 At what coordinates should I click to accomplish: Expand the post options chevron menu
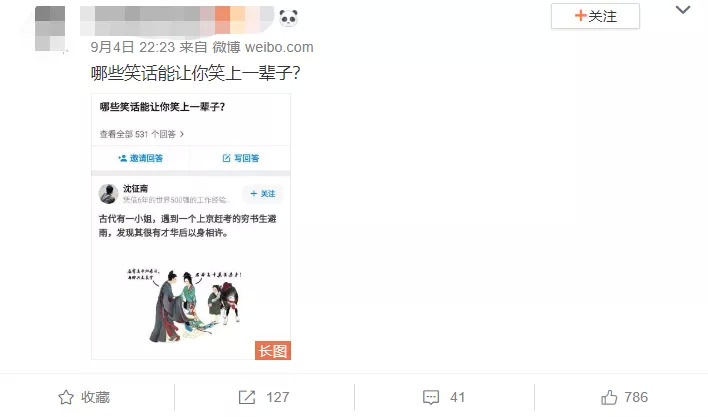pos(683,10)
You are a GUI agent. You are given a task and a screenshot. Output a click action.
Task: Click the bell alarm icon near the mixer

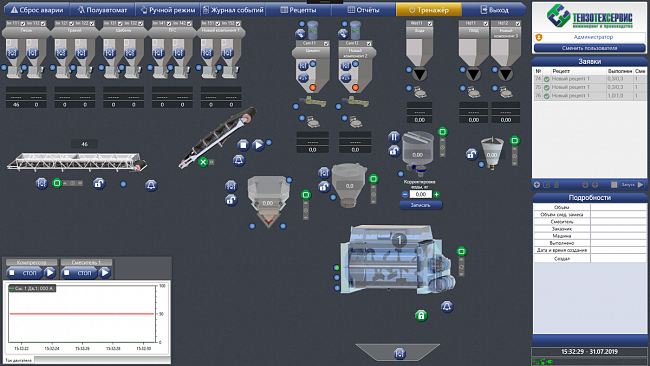point(446,306)
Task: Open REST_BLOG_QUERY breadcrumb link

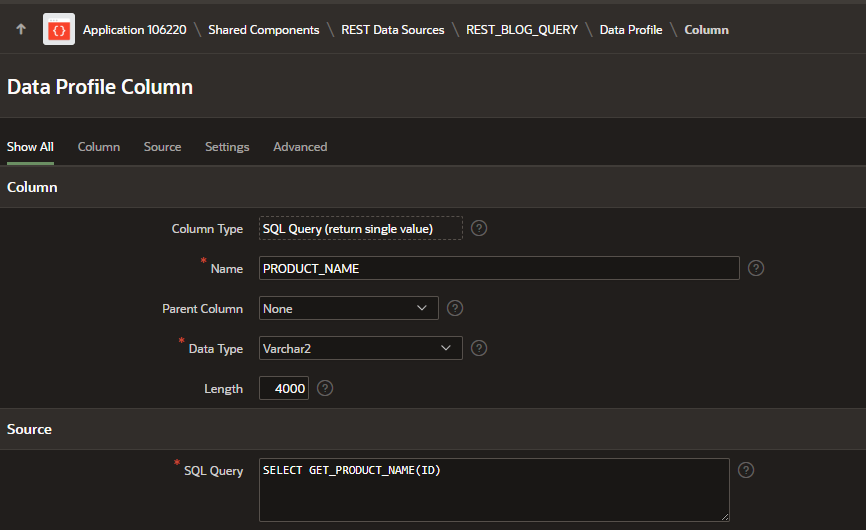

**Assignment:** Give back every record exactly. Omit the pictures.

**Completed task:**
 At what coordinates should I click to accomplish: Expand the post options chevron menu
pos(683,10)
You are a GUI agent. You are given a task and a screenshot. Output a click action.
Task: Click the bell alarm icon near the mixer

point(446,306)
Task: Open REST_BLOG_QUERY breadcrumb link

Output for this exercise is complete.